- [Stored dataset items]:
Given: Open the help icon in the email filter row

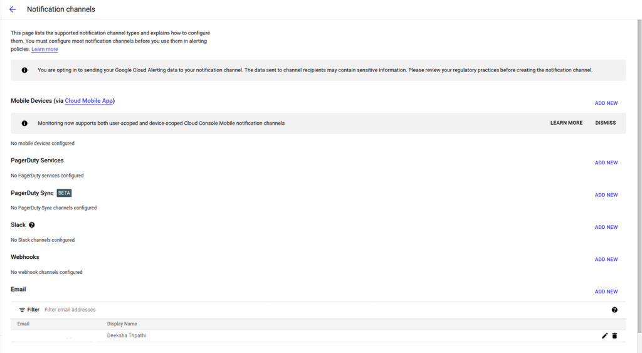Looking at the screenshot, I should [614, 310].
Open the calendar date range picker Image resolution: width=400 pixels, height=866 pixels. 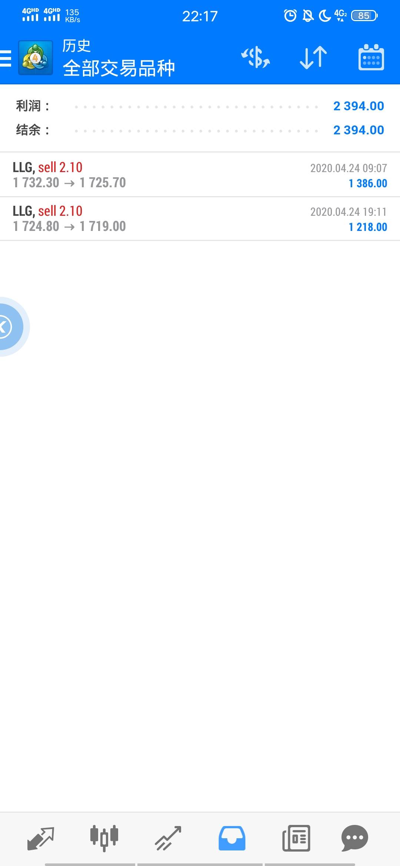pyautogui.click(x=371, y=58)
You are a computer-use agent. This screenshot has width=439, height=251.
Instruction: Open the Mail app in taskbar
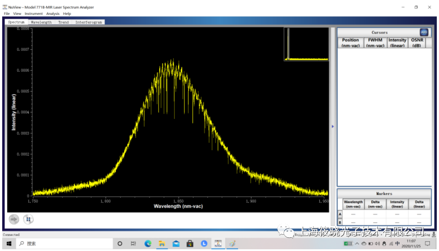(176, 243)
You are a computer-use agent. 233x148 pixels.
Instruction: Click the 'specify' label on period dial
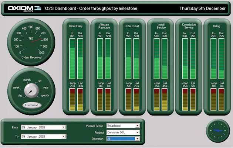(44, 96)
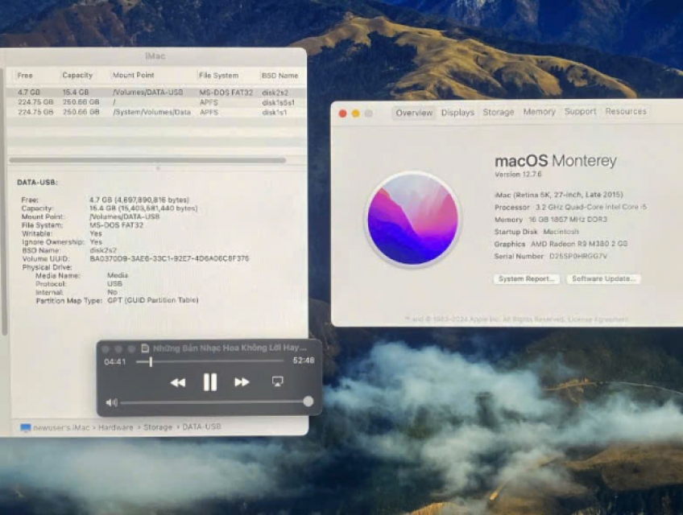Open the Storage tab in About This Mac
683x515 pixels.
point(498,113)
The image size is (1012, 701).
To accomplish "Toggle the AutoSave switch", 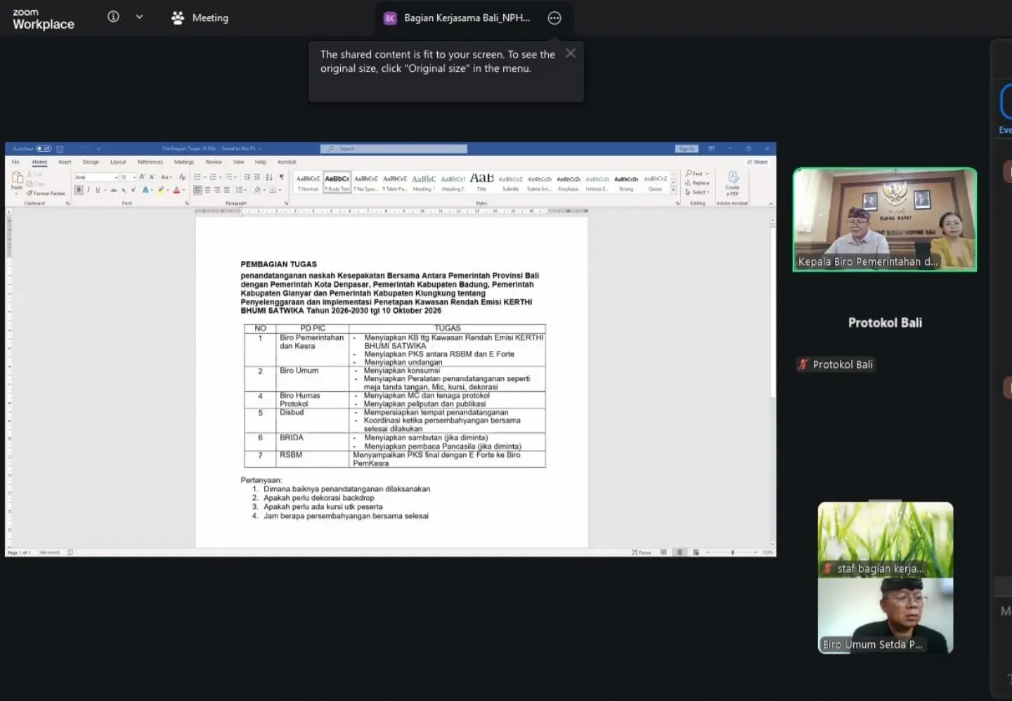I will point(44,148).
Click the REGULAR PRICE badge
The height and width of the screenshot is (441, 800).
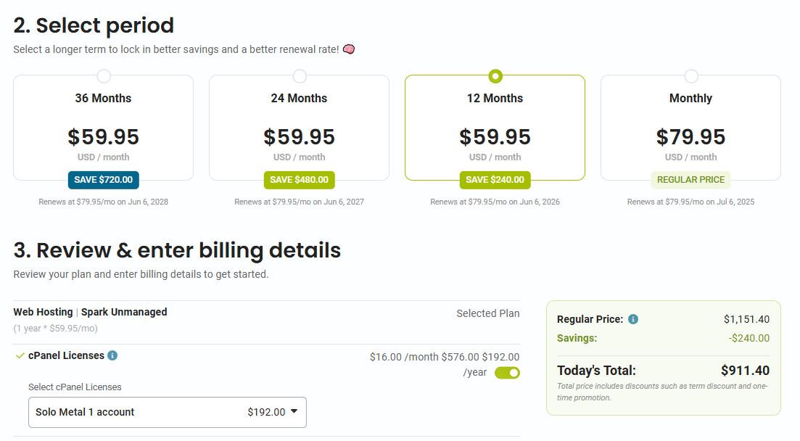(x=690, y=180)
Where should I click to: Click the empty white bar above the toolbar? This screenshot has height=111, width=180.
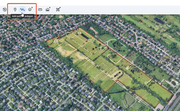(107, 3)
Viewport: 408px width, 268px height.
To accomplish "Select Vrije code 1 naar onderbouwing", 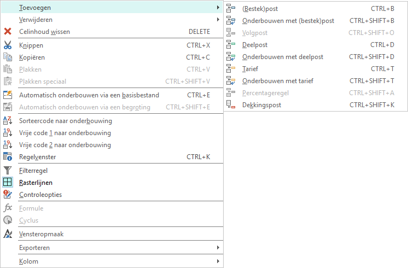I will pyautogui.click(x=65, y=133).
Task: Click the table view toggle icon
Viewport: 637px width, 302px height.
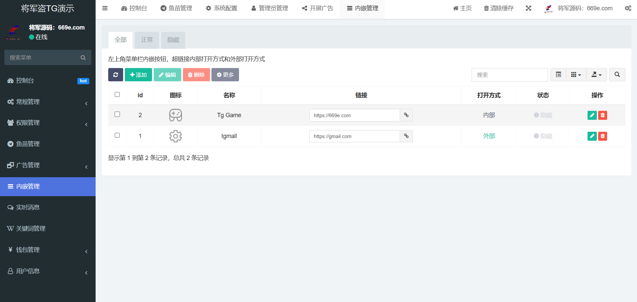Action: tap(558, 75)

- [Exercise objective]: Reproduce the lines of the data that run from the one containing "Task: Click the table view toggle icon" to the final line, both included, exactly as they appear and without the pictures.

- [Solution to the exercise]:
Task: Click the table view toggle icon
Viewport: 637px width, 302px height.
Action: tap(558, 75)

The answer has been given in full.